### Exercise aim
Rewrite the stretch of lines from the one containing "Pick '120°' in" through the one containing "[x=71, y=120]", requests included, and shift every coordinate in the answers up by 79. Leave out all other lines.

### Records supplied
========

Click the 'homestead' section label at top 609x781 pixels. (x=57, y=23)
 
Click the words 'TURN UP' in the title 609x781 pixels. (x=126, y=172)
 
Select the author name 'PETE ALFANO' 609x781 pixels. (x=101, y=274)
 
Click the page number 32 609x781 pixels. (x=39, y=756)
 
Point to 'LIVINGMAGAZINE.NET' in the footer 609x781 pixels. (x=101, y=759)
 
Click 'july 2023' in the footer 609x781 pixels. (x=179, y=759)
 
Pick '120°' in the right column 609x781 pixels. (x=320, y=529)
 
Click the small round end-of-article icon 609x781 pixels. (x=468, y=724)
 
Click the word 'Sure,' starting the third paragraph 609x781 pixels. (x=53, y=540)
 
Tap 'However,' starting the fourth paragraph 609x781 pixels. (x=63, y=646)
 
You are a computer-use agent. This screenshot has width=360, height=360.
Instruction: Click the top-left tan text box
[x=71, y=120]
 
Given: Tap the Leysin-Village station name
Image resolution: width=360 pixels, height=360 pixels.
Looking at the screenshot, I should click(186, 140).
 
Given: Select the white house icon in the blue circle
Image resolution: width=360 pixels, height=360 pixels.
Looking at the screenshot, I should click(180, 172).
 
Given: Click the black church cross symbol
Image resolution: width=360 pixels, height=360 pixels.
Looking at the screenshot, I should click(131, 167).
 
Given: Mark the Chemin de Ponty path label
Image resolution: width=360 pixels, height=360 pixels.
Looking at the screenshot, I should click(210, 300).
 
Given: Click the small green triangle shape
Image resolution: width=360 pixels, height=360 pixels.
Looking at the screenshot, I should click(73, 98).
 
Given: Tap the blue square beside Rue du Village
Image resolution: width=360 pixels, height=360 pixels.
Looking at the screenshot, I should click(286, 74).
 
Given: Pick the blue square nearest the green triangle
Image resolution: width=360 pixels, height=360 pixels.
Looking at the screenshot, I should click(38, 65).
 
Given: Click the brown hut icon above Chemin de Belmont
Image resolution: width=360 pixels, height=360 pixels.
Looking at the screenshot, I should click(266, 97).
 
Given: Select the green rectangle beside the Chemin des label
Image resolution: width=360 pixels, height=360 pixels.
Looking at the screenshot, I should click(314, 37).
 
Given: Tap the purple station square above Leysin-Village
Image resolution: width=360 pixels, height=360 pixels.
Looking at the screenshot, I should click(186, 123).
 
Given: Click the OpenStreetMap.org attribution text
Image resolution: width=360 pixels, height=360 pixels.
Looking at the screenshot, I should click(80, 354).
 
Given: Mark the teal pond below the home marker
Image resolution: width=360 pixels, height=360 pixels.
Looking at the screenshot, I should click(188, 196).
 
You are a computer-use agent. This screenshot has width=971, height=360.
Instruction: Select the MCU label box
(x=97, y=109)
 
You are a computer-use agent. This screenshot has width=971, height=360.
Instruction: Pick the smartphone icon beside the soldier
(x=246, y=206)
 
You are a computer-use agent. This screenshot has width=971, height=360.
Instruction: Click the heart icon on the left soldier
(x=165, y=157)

========

### Exercise solution
Pick '120°' in the right column 609x781 pixels. (x=399, y=608)
 
Click the small round end-of-article icon 609x781 pixels. (x=547, y=803)
 
Click the word 'Sure,' starting the third paragraph 609x781 pixels. (x=132, y=619)
 
Tap 'However,' starting the fourth paragraph 609x781 pixels. (x=142, y=725)
 
You are a computer-use agent. This screenshot has width=360, height=360.
Instruction: Click the top-left tan text box
[x=150, y=199]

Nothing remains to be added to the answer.